From Holly, Age 12 - 02/23/13 - IP#: 99.240.155.xxx Click here to reply Ht. 5'4.3", Start: 202.6 lb, Today: 190 lb (BMI %tile: 98), Goal: 145 lb - I'm kind of confused. I sorta feel like I want to be sad. I must sound insane but it's really hard to explain. My mom was skinny all her life and same with my dad, my brother, and rest of my family, but me, I've been overweight my entire life. Even when I was 4 I was bigger than everyone else. Why did I get the rotten end of the stick? It makes me so mad I just feel like crying sometimes. One minute I'm fine, and the next minute I just want to scream. It's gotten to the point where it's hard to walk to school and down the hallways because I feel so ugly and fat. I wanted to make myself throw up today, and I'm still not passed the thought. I know it's a bad idea but part of me is blind to why it's so bad. I should know better, I really should, but I'm just so fed up with how hard it's become for me just to walk out in public, or join a class outside because I feel so bad about myself. I just feel farther and farther away from my weight goal, and I'm almost convinced that it's never going to happen. So anyways, it's like I want myself to be sad. I don't know why but I just feel so isolated. Please understand. I just wanted to get out how I felt because I'm so overwhelmed.
Reply from Madison, Age 16 - 03/24/13 - IP#: 68.43.75.xxx Dear Holly, you sound exactly like me! My whole family is what you would call naturally skinny, and I was always the chunky one. I wanted to do some crazy things to get the weight off as fast as I could, but nothing worked. Although, when I turned about 15 I took became very serious about being healthy and active. I eat the right foods and am active by doing things I enjoy to do. I used to be fine one minute and the next just want to scream, and now my moods are better too! Every once in a while I'll enjoy a sweet treat but as long as you stay on a healthy track everything will work out. Be happy! I can tell you're a beautiful girl. Stay strong.

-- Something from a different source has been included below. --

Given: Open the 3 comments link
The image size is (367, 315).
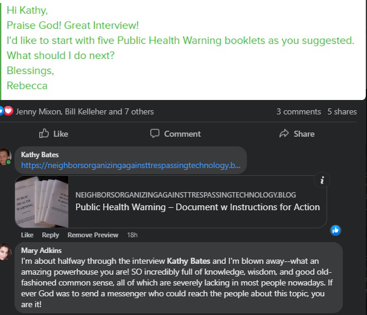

Reply from Aurelia, Age 11 - 03/02/13 - IP#: 64.53.233.xxx Don't worry and I must be uglier like I have more than a million zits.Sometimes I feel like giving up and think why I'm doing this and then I realize that I'm doing it to show my friends who called me fat to prove to the boy who teased me. To make true friends think of something and I'm sure it will keep you motivated.By the way I know it hurts but sometimes we have to say sorry to our selves and keep on going!